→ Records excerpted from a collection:
_ _ _
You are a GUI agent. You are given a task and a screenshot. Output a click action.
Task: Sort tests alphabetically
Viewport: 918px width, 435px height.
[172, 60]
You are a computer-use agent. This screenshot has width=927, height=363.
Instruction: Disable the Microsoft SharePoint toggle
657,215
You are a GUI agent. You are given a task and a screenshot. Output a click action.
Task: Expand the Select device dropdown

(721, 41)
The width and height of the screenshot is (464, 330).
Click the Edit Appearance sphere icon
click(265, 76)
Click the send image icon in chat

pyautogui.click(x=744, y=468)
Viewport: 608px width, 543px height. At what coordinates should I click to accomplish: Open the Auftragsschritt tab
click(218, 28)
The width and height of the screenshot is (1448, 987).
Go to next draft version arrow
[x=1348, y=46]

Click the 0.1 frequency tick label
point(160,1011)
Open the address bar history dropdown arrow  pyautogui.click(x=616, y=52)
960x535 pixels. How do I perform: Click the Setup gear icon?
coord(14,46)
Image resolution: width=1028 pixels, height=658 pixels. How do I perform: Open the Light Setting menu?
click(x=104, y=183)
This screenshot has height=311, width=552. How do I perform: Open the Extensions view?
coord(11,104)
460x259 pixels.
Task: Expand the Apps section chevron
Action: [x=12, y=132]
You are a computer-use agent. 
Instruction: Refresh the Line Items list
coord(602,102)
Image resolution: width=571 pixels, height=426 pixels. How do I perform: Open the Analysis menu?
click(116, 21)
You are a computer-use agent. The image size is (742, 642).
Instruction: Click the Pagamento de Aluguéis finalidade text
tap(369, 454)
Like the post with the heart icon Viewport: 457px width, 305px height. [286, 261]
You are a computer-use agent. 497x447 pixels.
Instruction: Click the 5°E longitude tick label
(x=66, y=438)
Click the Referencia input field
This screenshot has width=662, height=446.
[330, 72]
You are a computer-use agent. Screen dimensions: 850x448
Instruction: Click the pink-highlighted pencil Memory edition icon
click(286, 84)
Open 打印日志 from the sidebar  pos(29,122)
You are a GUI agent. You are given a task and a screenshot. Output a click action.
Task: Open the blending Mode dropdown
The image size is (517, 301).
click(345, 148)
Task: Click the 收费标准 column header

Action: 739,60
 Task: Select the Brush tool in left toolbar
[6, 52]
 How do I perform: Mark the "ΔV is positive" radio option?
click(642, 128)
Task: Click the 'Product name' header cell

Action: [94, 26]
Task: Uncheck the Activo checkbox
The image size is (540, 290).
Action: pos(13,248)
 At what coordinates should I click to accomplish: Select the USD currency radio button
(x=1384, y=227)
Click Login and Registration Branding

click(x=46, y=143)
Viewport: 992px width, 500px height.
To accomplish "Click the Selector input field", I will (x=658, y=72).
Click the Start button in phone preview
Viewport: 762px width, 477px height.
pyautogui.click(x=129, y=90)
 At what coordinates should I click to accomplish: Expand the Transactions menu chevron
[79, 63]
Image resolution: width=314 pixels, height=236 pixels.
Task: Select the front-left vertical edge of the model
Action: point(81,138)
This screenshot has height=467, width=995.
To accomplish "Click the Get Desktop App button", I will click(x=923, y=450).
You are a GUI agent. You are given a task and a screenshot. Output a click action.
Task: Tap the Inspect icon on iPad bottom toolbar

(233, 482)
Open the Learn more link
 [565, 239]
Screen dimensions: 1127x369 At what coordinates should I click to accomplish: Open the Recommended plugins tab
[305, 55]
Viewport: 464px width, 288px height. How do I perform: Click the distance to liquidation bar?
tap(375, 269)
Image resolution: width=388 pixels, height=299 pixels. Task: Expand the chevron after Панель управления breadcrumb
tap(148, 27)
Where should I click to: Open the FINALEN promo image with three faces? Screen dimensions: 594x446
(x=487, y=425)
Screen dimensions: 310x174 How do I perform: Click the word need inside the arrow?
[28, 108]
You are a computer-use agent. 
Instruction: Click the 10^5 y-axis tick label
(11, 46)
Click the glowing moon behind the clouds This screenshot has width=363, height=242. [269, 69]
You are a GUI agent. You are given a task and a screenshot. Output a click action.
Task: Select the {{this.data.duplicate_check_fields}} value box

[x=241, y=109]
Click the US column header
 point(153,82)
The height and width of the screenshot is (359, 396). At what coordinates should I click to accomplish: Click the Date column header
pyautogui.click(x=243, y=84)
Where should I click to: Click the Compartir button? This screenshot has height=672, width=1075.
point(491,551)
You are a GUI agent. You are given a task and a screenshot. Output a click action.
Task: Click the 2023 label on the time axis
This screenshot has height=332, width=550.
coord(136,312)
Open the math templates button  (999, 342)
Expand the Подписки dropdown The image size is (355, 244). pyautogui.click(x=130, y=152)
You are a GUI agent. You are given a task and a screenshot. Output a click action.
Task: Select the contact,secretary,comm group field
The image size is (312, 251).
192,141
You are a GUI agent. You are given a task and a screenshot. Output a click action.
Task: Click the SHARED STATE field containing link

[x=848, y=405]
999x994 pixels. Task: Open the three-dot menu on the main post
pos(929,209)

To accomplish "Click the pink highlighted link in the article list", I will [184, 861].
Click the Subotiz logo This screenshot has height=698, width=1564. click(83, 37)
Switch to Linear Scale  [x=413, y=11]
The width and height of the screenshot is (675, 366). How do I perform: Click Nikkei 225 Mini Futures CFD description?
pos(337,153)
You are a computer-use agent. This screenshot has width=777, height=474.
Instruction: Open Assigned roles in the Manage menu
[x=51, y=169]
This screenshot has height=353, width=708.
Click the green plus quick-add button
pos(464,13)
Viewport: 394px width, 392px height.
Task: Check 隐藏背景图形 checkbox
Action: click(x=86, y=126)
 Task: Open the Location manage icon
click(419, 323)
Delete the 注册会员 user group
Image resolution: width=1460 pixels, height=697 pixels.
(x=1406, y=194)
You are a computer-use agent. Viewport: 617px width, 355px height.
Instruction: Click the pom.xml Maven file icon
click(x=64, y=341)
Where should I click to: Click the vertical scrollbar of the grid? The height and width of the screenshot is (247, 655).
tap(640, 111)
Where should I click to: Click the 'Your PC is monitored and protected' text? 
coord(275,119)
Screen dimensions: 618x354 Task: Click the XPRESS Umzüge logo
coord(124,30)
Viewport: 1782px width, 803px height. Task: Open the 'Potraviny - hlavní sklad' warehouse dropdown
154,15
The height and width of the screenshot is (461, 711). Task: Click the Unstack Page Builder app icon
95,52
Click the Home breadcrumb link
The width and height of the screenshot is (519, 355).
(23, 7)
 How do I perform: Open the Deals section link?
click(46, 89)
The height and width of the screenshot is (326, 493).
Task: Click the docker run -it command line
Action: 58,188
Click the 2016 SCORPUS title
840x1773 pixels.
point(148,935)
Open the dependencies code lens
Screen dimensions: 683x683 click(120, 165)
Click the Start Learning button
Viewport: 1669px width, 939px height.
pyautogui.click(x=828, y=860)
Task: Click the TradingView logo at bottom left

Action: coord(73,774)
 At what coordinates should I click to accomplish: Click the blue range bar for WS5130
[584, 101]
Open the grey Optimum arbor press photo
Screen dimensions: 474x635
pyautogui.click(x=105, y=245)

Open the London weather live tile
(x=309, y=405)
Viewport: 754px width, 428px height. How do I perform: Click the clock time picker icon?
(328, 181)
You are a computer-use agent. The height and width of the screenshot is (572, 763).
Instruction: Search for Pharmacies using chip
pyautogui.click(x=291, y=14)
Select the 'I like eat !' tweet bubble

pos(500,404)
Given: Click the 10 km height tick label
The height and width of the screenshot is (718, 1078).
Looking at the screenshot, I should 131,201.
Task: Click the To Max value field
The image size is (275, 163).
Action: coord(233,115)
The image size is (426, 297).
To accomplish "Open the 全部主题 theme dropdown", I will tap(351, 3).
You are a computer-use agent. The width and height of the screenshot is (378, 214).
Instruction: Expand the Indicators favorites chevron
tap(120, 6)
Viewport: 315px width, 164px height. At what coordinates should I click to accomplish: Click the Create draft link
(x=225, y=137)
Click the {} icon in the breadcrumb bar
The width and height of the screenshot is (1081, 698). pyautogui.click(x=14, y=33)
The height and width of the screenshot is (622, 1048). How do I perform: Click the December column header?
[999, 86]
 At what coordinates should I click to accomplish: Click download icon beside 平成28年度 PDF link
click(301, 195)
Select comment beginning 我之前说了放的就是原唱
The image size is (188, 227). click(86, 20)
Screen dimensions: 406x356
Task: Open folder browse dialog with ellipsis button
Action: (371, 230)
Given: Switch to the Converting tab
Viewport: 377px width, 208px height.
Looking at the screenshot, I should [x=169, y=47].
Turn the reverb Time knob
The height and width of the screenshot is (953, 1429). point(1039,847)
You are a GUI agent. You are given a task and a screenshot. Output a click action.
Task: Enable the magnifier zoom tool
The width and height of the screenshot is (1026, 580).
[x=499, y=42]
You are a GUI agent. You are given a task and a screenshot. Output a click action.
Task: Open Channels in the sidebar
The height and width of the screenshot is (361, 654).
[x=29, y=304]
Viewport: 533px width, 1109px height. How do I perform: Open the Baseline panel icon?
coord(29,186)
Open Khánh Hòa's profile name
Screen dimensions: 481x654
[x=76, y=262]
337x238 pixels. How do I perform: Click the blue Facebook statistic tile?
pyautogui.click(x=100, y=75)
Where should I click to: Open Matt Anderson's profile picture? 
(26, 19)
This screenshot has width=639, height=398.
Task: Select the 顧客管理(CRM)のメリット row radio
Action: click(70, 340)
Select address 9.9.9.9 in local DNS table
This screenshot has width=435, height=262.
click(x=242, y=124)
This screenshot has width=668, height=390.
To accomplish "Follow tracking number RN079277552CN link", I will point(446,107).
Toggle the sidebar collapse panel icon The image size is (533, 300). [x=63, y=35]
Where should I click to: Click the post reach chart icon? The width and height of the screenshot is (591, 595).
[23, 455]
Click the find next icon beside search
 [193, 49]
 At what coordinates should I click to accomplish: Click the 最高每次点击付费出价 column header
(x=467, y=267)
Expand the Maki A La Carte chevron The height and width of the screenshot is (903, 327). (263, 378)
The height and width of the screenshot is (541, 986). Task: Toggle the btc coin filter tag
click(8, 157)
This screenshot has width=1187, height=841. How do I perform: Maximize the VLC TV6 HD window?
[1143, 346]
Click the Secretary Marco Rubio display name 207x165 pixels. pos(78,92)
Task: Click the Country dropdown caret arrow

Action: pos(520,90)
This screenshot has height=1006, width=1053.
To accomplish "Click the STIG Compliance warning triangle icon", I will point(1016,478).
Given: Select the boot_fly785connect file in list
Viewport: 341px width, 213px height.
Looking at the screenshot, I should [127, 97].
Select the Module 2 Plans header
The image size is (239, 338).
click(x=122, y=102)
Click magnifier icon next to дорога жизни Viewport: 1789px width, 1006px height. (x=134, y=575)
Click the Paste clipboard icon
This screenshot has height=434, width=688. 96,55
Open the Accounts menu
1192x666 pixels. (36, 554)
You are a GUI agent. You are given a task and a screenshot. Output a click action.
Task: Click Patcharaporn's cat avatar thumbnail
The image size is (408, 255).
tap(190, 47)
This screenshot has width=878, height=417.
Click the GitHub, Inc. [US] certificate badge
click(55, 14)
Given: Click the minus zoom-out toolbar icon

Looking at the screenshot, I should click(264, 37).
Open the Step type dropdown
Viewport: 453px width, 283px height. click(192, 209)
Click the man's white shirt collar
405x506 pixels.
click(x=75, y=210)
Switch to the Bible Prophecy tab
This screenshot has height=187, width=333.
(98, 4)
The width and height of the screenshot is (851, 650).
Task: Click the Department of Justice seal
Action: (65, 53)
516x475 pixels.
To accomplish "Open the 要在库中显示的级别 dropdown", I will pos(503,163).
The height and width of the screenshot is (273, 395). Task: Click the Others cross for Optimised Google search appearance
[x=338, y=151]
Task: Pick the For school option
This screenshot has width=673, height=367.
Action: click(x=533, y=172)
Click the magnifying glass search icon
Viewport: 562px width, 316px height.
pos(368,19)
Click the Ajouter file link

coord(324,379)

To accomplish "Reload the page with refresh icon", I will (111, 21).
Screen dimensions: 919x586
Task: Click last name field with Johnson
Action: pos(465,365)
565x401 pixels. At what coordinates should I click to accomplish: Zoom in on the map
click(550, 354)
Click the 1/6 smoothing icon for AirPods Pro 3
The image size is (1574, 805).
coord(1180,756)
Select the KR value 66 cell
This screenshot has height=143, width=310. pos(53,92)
_ _ _
→ What to work on:
Among the lines above, list those that contain the word "magnifier".

→ Exercise solution:
Task: Enable the magnifier zoom tool
Click magnifier icon next to дорога жизни Viewport: 1789px width, 1006px height. (x=134, y=575)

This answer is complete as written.